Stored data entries
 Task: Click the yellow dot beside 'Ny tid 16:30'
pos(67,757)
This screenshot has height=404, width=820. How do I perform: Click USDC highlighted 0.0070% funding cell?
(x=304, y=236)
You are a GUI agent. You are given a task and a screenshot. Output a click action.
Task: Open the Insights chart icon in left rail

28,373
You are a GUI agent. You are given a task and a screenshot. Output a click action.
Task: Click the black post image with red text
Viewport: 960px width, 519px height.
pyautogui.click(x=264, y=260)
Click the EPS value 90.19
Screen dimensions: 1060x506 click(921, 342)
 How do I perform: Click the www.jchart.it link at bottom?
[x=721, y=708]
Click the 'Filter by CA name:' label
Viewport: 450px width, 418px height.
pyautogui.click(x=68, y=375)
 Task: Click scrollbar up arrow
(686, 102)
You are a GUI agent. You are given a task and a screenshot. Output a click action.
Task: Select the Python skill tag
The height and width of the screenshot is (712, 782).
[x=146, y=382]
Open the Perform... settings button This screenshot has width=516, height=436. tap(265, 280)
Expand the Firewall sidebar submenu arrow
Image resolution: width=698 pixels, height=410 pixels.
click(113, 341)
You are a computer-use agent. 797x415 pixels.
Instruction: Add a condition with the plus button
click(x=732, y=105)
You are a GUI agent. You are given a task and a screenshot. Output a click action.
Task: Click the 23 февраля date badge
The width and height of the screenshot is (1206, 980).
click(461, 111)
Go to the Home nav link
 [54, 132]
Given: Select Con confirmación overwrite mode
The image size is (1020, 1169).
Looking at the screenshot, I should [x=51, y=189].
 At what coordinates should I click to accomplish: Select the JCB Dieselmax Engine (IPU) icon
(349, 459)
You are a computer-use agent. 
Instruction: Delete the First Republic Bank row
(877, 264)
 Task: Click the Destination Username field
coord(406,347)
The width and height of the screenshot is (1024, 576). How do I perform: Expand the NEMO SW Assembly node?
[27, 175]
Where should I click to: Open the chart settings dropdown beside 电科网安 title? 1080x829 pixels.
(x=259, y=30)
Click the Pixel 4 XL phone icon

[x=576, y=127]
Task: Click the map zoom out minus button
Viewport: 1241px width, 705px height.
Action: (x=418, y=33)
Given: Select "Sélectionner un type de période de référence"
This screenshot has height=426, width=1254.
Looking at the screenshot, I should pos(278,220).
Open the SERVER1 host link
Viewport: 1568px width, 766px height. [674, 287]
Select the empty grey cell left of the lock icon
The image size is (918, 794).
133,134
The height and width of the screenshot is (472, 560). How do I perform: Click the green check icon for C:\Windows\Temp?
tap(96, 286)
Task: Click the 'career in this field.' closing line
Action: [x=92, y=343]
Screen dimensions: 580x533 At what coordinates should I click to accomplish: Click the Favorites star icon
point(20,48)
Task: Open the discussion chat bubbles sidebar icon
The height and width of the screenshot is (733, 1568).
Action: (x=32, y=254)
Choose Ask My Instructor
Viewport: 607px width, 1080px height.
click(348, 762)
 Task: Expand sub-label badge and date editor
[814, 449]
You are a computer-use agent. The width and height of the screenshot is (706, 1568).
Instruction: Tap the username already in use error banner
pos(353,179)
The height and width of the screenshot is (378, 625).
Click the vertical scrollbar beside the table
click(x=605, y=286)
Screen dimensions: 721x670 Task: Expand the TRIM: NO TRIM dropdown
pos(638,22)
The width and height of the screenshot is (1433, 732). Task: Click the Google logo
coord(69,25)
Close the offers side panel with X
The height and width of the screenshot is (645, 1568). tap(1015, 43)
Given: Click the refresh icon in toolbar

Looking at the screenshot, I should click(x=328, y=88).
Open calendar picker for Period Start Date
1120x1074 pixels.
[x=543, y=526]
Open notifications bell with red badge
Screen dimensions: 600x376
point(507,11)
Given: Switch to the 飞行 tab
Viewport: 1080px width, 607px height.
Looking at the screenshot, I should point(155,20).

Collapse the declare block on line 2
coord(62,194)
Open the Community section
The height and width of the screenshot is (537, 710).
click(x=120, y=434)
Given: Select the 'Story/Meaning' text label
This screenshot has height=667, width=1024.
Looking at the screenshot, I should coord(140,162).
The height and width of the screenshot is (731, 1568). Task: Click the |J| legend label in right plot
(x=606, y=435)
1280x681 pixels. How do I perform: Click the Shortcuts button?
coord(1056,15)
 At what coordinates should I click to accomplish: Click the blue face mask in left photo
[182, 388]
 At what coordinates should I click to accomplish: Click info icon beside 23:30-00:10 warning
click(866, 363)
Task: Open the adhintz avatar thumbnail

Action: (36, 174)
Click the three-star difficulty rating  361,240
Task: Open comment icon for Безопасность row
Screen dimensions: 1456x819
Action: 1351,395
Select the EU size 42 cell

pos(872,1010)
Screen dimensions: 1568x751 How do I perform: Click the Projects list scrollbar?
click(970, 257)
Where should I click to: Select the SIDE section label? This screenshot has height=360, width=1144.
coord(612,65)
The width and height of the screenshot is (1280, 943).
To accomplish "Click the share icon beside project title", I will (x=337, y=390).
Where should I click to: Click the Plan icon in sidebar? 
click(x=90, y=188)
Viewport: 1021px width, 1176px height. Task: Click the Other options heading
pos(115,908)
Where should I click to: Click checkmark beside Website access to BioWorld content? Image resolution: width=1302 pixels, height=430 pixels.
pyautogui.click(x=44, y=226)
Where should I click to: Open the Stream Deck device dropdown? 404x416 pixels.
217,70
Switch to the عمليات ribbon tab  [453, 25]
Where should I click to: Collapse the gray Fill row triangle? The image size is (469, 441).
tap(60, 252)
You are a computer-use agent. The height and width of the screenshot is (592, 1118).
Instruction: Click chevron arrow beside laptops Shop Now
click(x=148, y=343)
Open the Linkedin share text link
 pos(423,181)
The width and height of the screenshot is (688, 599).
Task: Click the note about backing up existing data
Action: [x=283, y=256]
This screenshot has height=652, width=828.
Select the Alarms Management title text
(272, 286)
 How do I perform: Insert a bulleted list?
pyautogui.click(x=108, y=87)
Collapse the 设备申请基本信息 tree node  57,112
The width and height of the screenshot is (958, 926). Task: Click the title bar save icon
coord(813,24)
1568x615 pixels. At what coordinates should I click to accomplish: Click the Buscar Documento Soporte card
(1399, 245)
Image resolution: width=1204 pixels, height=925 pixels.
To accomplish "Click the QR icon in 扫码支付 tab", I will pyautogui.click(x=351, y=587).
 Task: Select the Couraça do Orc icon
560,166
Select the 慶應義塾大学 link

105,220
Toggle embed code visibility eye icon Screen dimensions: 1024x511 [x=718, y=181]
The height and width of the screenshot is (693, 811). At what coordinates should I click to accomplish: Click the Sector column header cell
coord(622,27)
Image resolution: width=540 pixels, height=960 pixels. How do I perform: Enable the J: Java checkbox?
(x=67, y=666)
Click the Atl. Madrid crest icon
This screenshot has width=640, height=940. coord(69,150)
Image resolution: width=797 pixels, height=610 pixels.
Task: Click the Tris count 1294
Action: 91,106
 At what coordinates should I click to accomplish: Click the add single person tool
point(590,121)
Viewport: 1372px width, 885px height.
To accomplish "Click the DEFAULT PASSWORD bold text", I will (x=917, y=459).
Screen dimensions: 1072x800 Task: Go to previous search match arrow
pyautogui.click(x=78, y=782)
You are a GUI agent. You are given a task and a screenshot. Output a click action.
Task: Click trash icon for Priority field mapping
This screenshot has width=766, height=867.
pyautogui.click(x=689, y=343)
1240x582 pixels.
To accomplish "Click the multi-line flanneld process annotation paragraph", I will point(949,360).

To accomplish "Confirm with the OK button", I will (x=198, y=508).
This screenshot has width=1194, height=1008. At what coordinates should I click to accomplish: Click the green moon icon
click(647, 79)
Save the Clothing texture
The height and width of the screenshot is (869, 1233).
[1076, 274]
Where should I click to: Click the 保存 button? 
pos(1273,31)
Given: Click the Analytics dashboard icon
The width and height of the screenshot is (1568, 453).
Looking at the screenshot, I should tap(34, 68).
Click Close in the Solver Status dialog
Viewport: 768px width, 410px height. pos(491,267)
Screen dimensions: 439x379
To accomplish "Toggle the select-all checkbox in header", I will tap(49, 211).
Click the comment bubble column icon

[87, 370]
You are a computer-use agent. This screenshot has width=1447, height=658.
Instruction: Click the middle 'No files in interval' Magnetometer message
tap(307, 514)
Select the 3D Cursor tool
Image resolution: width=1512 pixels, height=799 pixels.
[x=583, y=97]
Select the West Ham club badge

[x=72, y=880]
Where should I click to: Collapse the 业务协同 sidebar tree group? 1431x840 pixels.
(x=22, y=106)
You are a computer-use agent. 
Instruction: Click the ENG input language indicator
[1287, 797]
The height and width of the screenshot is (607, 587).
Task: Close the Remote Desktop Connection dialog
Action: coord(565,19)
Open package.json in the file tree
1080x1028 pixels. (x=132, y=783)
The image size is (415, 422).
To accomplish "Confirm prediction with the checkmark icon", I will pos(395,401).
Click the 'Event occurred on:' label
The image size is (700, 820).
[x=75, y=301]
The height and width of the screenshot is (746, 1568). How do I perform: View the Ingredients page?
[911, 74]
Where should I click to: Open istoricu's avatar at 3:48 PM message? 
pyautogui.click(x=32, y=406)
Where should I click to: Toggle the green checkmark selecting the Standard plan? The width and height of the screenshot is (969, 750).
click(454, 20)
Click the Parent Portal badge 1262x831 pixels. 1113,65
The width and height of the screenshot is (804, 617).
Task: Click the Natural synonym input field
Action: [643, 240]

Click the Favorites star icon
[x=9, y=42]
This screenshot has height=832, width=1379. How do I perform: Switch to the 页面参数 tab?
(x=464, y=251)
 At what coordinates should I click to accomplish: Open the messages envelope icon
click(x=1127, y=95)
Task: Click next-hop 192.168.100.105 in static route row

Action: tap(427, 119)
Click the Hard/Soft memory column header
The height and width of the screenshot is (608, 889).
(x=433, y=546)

▸ Problem to solve:
Number of lines holding "computer" in the data: give it, with nothing else.

▸ Task solution:
6